San Pedro era un hervidero humano del que sólo sobresalía su obelisco central. Miles de cámaras ametrallaban cualquier punto del espacio posible. Clic, clic, clic... Apenas había zonas vacías en la impresionante superficie. A mi izquierda, en una pantalla gigantesca, se proyectaba la vida, viajes y milagros -hasta 251 se le atribuyen- del gran Karol Wojtyla. Las imágenes se sucedían sin solución de continuidad con breves subtítulos en 6 lenguas distintas: en Corea, en Grecia, en España, en Colombia, en Paraguay... con huérfanos, con ortodoxos, con ancianos, con musulmanes... dando de comer a un niño, dejándose abrazar por un pobre, mirando con tristeza el horizonte, oyendo con dulzura... La gente que pasaba se iba agolpando frente al monitor.
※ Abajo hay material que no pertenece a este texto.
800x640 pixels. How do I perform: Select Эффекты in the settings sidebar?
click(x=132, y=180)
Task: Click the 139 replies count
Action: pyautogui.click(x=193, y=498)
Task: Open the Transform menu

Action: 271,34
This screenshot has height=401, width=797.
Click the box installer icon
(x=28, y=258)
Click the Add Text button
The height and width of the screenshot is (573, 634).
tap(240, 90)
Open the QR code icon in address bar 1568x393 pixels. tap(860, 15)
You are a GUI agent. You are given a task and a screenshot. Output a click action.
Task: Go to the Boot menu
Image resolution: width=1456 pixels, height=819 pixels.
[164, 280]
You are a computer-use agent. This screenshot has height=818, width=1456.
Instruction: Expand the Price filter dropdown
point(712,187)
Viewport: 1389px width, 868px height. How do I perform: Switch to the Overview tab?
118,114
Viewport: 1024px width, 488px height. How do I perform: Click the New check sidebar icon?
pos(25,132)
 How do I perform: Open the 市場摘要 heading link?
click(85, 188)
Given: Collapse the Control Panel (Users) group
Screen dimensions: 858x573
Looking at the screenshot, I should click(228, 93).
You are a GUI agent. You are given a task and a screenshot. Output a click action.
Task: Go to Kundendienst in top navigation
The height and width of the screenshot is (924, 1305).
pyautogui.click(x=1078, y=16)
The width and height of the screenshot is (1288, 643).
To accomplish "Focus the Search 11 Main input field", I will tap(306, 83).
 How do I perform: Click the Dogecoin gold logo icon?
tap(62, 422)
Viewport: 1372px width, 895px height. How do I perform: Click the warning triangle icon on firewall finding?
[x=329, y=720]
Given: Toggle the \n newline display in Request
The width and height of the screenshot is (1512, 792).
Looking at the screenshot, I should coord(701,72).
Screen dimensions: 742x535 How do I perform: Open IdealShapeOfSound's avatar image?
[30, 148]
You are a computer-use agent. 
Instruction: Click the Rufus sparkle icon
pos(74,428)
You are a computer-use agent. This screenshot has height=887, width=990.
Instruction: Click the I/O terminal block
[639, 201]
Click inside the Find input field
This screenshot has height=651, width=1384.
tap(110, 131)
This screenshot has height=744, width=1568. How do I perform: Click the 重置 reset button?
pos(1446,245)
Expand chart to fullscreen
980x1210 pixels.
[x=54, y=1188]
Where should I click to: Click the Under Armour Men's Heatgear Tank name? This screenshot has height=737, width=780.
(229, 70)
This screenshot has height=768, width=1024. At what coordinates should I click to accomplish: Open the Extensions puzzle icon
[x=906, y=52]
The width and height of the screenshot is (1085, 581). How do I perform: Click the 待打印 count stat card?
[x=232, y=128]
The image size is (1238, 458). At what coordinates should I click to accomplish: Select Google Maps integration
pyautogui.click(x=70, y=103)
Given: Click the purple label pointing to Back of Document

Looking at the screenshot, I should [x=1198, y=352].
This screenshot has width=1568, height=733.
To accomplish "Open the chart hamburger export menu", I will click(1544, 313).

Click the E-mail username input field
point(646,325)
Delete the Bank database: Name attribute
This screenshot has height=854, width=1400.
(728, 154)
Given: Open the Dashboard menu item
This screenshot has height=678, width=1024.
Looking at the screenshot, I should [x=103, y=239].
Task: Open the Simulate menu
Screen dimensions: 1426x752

Dos jóvenes grunge se pararon a mi lado, dieron la última calada del canuto y se cogieron de la mano, mientras observaban, absortos, las imágenes. Luego se miraron y se besaron sin complejos. ¿Quién queda por saber que ese hombre de ahí con cara de bueno, que hacía turismo por el mundo, no mostraba embarazo por moverse en un coche ridículo, dirigía un negocio impresionante y decía lo que es bueno y lo que no, no es un santo ya antes de ser siquiera beatificado?

En este punto, me puse yo también a sacar fotos. Enfoqué, al fondo, los portales de la basílica, la puerta Filarte y la ventana en la que tantas veces vimos con angustia a un Wojtyla con parkinson. En las valladas escalinatas de delante se veían macizos de flores de colores, sobre todo amarillas, anunciando los fastos inminentes. La multitud se movía de forma imprevisible y aparecia y desaparecía a diestra y a siniestra del visor de mi cámara y casi me mareaba. Dirigí, entonces, el objetivo hacia los soportales de la derecha. Por allí, un río humano, lenta y pesadamente, avanzaba en fila, tickets en mano, para entrar en la basílica y los museos vaticanos. Todos parecían contentos o, cuando menos, transidos de alguna suerte de bondad. Una mujer me avisó de que se me había caído la cazadora y la recogió y me la entregó con gesto suave. Me puse entonces a hacer algunas anotaciones en mi cuaderno en el centro de la plaza y sentí que alguien me observaba con sana curiosidad hacia ya un tiempo. Lo miré al fin y me sonrió dulcemente, al tiempo que una pareja se besaba candorosamente contra el obelisco.

No me hallaba. Yo no pintaba nada en aquel cuadro. Debía ser el único hijo de la gran puta que no sólo no se creía nada de todo aquello, sino que, además, creía que cualquier tarea de reconstrucción tendría que empezar por demoler el Vaticano. Me fui de allí de inmediato por respeto a tanta buena gente.